* _WORK ITEM_: Start at the line with "Screen dimensions: 1284x1721" in the records below, stop at the line with "You are a computer-use", and return every line in that span exactly, the two end lines included.

___ DATA SECTION ___

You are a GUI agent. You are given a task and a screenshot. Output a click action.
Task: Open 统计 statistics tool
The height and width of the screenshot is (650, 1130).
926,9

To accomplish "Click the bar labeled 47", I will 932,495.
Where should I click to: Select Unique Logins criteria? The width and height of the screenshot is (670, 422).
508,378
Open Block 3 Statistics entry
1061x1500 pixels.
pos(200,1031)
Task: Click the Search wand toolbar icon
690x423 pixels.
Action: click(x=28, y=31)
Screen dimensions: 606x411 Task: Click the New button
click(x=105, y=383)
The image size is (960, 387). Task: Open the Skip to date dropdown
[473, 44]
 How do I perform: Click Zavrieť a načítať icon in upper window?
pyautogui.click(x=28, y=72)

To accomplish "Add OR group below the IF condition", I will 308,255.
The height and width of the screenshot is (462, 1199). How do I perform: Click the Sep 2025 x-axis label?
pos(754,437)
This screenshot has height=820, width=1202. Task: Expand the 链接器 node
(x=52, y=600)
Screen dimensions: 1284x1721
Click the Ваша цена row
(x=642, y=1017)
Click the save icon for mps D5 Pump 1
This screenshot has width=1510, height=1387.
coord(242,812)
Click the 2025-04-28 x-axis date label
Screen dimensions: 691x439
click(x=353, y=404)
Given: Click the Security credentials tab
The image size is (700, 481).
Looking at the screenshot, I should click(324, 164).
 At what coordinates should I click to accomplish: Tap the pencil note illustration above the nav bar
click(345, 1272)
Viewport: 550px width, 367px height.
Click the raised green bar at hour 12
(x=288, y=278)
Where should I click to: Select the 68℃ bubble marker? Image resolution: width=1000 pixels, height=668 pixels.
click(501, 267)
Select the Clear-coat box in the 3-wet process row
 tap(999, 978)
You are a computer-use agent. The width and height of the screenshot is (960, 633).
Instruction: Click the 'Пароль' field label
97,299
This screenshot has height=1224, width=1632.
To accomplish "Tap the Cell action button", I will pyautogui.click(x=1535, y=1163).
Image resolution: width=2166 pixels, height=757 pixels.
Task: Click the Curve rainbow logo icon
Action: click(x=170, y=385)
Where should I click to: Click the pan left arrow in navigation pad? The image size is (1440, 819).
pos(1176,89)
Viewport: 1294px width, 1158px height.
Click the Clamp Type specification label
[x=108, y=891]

___

* _EXPECTED ANSWER_:
Screen dimensions: 1284x1721
Click the Ваша цена row
(x=642, y=1017)
Click the save icon for mps D5 Pump 1
This screenshot has width=1510, height=1387.
coord(242,812)
Click the 2025-04-28 x-axis date label
Screen dimensions: 691x439
click(x=353, y=404)
Given: Click the Security credentials tab
The image size is (700, 481).
Looking at the screenshot, I should click(324, 164).
 At what coordinates should I click to accomplish: Tap the pencil note illustration above the nav bar
click(345, 1272)
Viewport: 550px width, 367px height.
Click the raised green bar at hour 12
(x=288, y=278)
Where should I click to: Select the 68℃ bubble marker? Image resolution: width=1000 pixels, height=668 pixels.
click(501, 267)
Select the Clear-coat box in the 3-wet process row
 tap(999, 978)
You are a computer-use agent. The width and height of the screenshot is (960, 633).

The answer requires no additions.